In the mid 50's, Sam took his team, the Alouettes to the Grey Cup for three straight years. (1954-55-56) Yes, he lost to Edmonton on all three occasions, including one in the great Chuck Hunsinger fumble saga in 1954. With minutes left, and the ball on the Edmonton 10-yard line, the Als were ahead and then came the famous fumble that put Jackie Parker on the CFL map. Hunsinger fumbled and Parker returned it 90 yards to win.
But, in those days Montreal had its superstars in The Rocket, Beliveau, Boom Boom Geoffrion, Doug Harvey, Jacques Plante and many more from the teams that in those days was winning Stanley Cup after Stanley Cup. They took five in a row from 1956-1960, a feat never duplicated.
To be in the same stratosphere as the Rocket in Montreal was saying something in those days and I can't think of another athlete that comes close. In fact while Montreal has had terrific hockey success one can argue their best times were from '54 through '60 with three straight Grey Cup appearances and five consecutive Stanley Cup appearances and wins.
You often hear that today's athletes are bigger and stronger.
Maybe, but not many can throw as hard and as far as "The Rifle" did. The only one who may match him was Dieter Brock who some say could fire it 90-95 yards.
In a TV competition a few years ago the audience saw Brett Favre fire three throws for distance. They all were over 70 yards and his best was 74.

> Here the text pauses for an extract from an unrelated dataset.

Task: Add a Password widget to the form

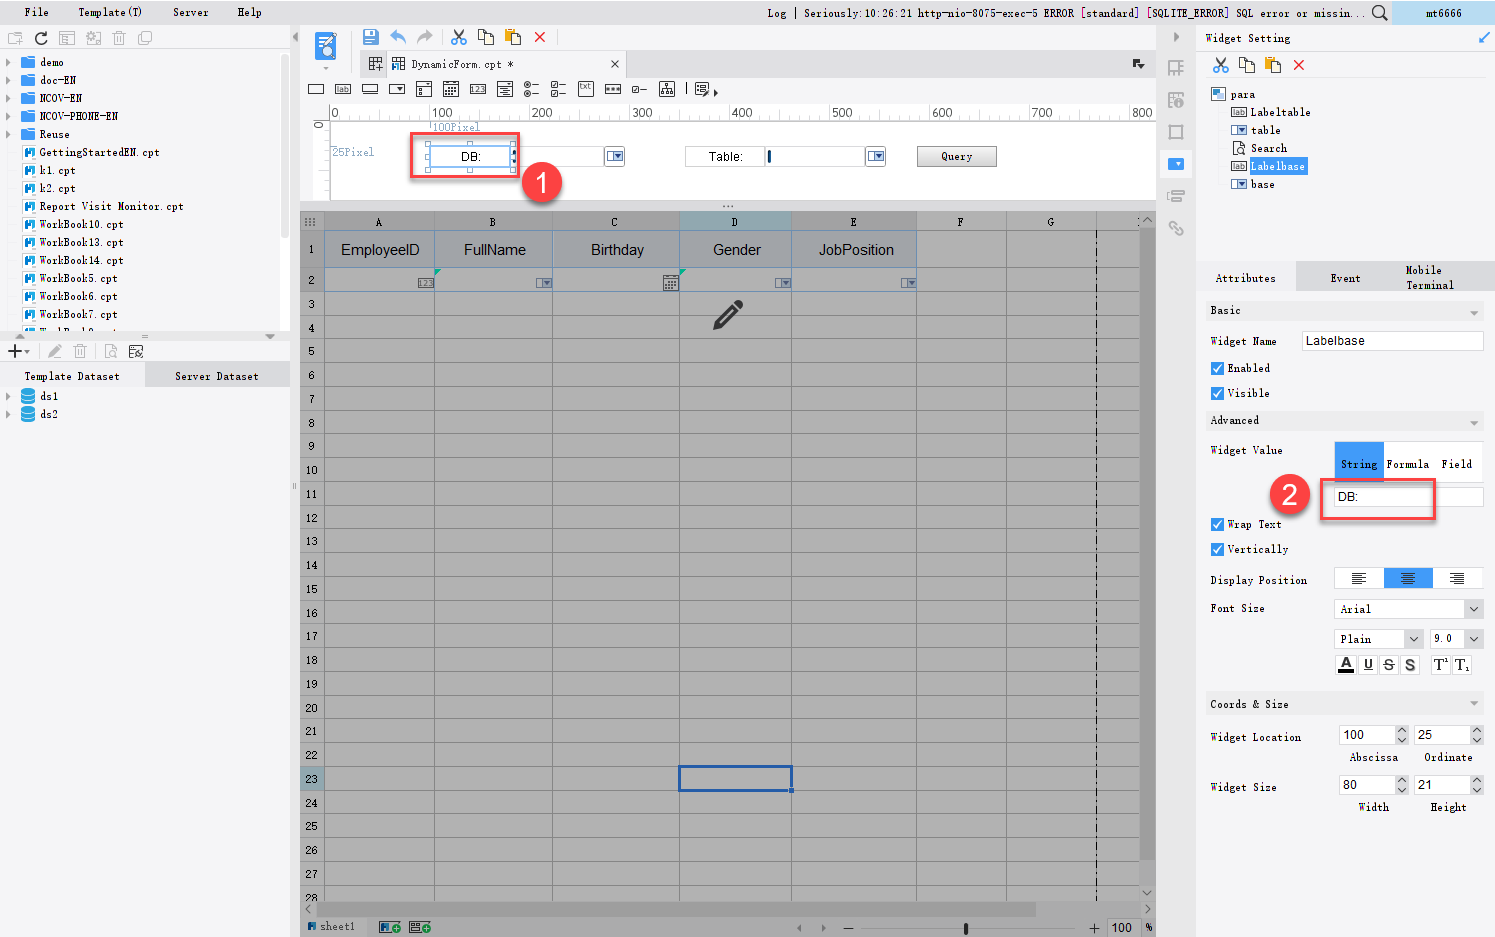Action: point(612,89)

On the last play closing the first half on TSN two years ago we got a chance to see Jarious Jackson of the B.C. Lions wing it 74 yards, and get a "did you see that?" from the colour commentator.
I've seen Sam fire a few in the 80-yard range and those who were around him say he could hit 90.

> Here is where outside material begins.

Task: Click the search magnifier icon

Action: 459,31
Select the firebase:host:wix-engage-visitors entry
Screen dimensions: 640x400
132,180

In the grainy black and white video shown on TSN as a result of his passing at age 79, you could see him simply flick his wrist and the ball went 40-45 yards.
My knowledge of this athlete came via television and French TV at that.
From 1957 to 1959 there was no English TV in Quebec City. We had CFCM TV and that was it.
Yep just one, single, solitary channel.
Sam Etcheverry was on, it seemed, every Saturday afternoon.
Saturday was the big day for football in that time. In fact, the Grey Cup game, usually held in either Toronto or Vancouver, was always held on that day.
The first time I recall a football Grey Cup not played on Saturday was in 1962 when they had to play the infamous Fog Bowl between Hamilton and Winnipeg. The last nine minutes of that game were played on Sunday. Winnipeg won 28-27.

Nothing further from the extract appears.